Castellammare. Ristorante da incubo, i Nas sequestrano trenta chili di pesce

Castellammare. Ristorante da incubo, i Nas sequestrano trenta chili di pesce

Ristorante da incubo, i Nas sequestrano trenta chili di pesce

Pesce e verdure in cattivo stato di conservazione. Prodotti congelati indicati come freschi nel menù. Una cucina da incubo – per citare una nota trasmissione televisiva – scoperta dai carabinieri del Nas di Napoli, che sono piombati in un noto ristorante di corso Alcide De Gasperi a Castellammare di Stabia.

Un vero e proprio blitz quello dei miliari, guidati dal comandante Gennaro Tiano, che avevano avuto segnalazioni di anomalie all’interno del ristorante che serve solo piatti di pesce.
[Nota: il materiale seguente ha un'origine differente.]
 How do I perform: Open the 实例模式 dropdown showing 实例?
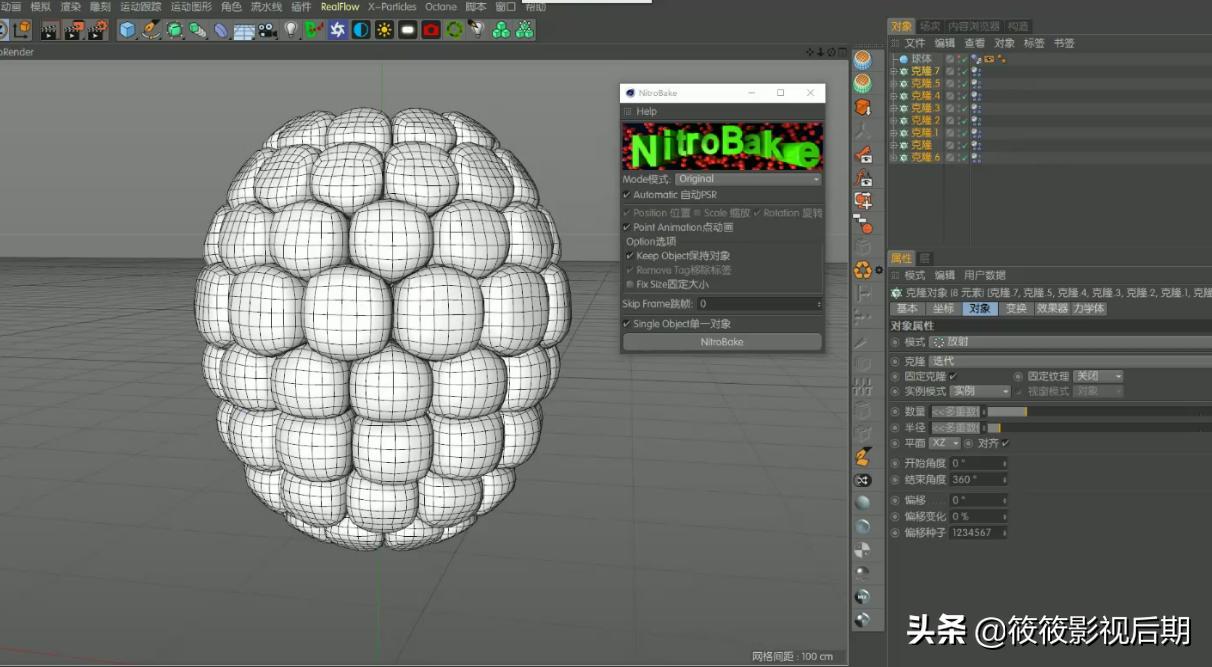tap(978, 391)
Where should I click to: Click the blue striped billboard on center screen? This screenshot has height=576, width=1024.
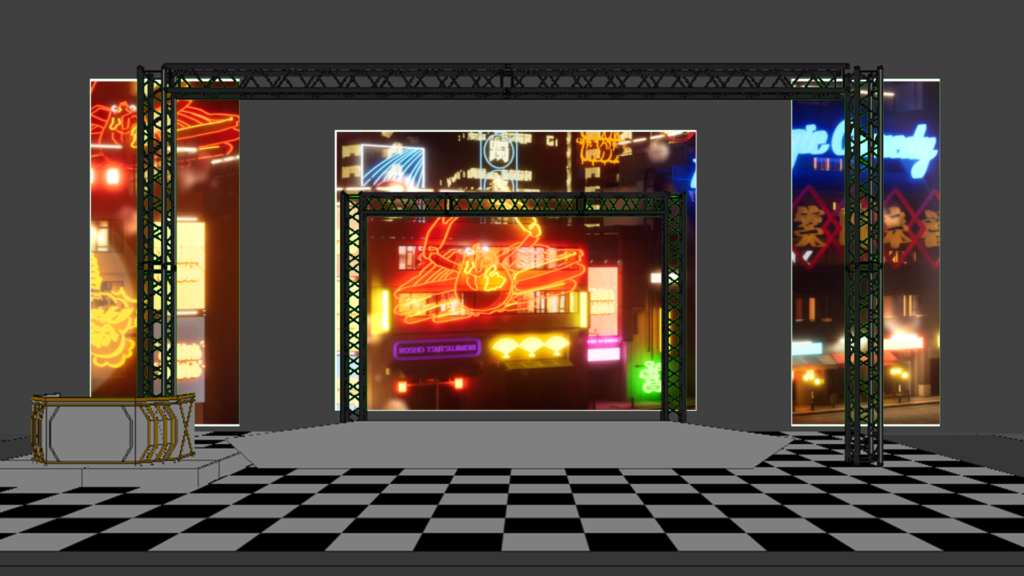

Quella che doveva essere una specialità, in realtà, era una frode per i clienti ai quali venivano serviti al tavolo prodotti non conservati come previsto dalla legge e quindi non vendibili.

I carabinieri si sono concentrati soprattutto tra le dispense e le celle frigorifere del ristorante, arrivando a sequestrare ben 30 chili di prodotti alimentari ittici e vegetali tenuti in cattivo stato di conservazione. Tra i prodotti sequestrati dal nas, in particolare: panini farciti con nero di seppia, vellutata di zucca, uova di merluzzo, gamberi, scampi, tranci di scorfano, filetti di tonno, hamburger di pesce, calamari, letti di triglie, alici ed ostriche.

I carabinieri, poi, si sono concentrati anche sul menu che il ristorante proponeva ai suoi clienti riscontrando alcune anomalie. Alcuni prodotti che venivano indicati come freschi, in realtà erano congelati, mentre per altri veniva specificata una provenienza diversa da quella reale. Una vera e propria truffa per i clienti, che magari si ritrovavano a pagare anche conti salati.

I controlli dei Nas, già nelle settimane scorse avevano fatto tappa a Castellammare, perché nel mirino c’è proprio la filiera della pesca, che spesso fa finire sulle tavole prodotti non tracciati. Controlli che potrebbero essere addirittura intensificati nelle prossime settimane.